** Work to be completed **
Output nothing but the lines from the first line of the entries to the line with "Shipping (1016, 1699)", inclusive, exactly as they read.

** Extracted records **
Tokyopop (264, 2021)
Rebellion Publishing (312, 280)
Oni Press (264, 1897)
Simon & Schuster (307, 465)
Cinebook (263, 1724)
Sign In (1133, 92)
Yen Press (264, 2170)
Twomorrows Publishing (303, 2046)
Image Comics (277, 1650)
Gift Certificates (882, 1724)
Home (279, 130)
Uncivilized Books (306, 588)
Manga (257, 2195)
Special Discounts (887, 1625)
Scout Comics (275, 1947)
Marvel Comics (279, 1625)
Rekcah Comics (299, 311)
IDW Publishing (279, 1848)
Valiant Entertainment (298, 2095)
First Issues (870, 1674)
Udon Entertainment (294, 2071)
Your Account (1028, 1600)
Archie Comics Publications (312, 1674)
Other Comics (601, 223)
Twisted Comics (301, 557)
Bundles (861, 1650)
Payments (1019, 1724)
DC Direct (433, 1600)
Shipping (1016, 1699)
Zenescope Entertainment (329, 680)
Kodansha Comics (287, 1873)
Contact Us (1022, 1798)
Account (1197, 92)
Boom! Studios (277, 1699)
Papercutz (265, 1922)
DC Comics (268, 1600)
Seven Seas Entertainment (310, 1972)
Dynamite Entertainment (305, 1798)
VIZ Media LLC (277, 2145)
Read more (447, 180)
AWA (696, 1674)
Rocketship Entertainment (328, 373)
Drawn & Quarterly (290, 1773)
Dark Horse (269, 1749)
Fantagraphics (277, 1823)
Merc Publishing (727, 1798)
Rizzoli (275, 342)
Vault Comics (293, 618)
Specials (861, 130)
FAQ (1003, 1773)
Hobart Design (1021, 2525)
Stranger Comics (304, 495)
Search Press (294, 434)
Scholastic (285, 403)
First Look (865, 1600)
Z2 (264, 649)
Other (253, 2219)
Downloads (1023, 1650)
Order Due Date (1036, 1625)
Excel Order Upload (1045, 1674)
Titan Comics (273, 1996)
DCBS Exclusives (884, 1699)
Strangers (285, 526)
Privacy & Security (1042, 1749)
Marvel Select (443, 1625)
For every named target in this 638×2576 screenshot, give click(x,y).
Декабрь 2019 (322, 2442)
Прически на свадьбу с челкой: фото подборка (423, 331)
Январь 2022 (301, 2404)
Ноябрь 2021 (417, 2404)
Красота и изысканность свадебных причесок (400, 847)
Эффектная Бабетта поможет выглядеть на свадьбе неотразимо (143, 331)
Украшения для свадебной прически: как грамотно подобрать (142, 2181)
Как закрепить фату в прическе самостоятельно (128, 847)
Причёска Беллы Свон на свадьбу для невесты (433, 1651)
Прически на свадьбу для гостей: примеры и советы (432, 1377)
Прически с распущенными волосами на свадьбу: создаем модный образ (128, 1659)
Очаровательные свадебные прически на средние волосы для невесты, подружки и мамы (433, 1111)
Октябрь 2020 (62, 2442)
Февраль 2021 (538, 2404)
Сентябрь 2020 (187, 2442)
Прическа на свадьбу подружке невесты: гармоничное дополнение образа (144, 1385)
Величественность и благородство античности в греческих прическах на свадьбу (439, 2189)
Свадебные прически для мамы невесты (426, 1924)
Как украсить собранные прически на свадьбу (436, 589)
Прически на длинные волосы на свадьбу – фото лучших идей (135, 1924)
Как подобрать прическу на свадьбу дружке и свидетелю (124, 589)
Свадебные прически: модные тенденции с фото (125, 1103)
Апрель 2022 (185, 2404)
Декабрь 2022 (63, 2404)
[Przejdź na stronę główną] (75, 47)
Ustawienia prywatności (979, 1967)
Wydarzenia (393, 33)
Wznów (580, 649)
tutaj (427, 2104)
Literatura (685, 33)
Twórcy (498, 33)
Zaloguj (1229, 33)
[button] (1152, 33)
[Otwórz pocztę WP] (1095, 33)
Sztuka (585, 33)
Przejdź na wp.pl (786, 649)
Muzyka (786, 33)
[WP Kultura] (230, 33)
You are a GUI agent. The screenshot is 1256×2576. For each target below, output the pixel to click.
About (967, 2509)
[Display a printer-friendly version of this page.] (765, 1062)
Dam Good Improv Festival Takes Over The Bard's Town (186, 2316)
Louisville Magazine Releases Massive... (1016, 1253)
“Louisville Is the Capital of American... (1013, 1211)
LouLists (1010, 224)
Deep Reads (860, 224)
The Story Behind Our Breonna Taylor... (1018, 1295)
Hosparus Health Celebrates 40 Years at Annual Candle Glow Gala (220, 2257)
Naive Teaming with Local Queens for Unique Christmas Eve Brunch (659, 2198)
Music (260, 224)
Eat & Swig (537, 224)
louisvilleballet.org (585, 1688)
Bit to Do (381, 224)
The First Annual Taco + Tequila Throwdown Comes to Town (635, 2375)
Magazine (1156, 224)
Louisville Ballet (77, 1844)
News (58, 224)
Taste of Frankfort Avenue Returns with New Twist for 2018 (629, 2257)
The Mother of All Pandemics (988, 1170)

** Result of the task **
Tokyopop (264, 2021)
Rebellion Publishing (312, 280)
Oni Press (264, 1897)
Simon & Schuster (307, 465)
Cinebook (263, 1724)
Sign In (1133, 92)
Yen Press (264, 2170)
Twomorrows Publishing (303, 2046)
Image Comics (277, 1650)
Gift Certificates (882, 1724)
Home (279, 130)
Uncivilized Books (306, 588)
Manga (257, 2195)
Special Discounts (887, 1625)
Scout Comics (275, 1947)
Marvel Comics (279, 1625)
Rekcah Comics (299, 311)
IDW Publishing (279, 1848)
Valiant Entertainment (298, 2095)
First Issues (870, 1674)
Udon Entertainment (294, 2071)
Your Account (1028, 1600)
Archie Comics Publications (312, 1674)
Other Comics (601, 223)
Twisted Comics (301, 557)
Bundles (861, 1650)
Payments (1019, 1724)
DC Direct (433, 1600)
Shipping (1016, 1699)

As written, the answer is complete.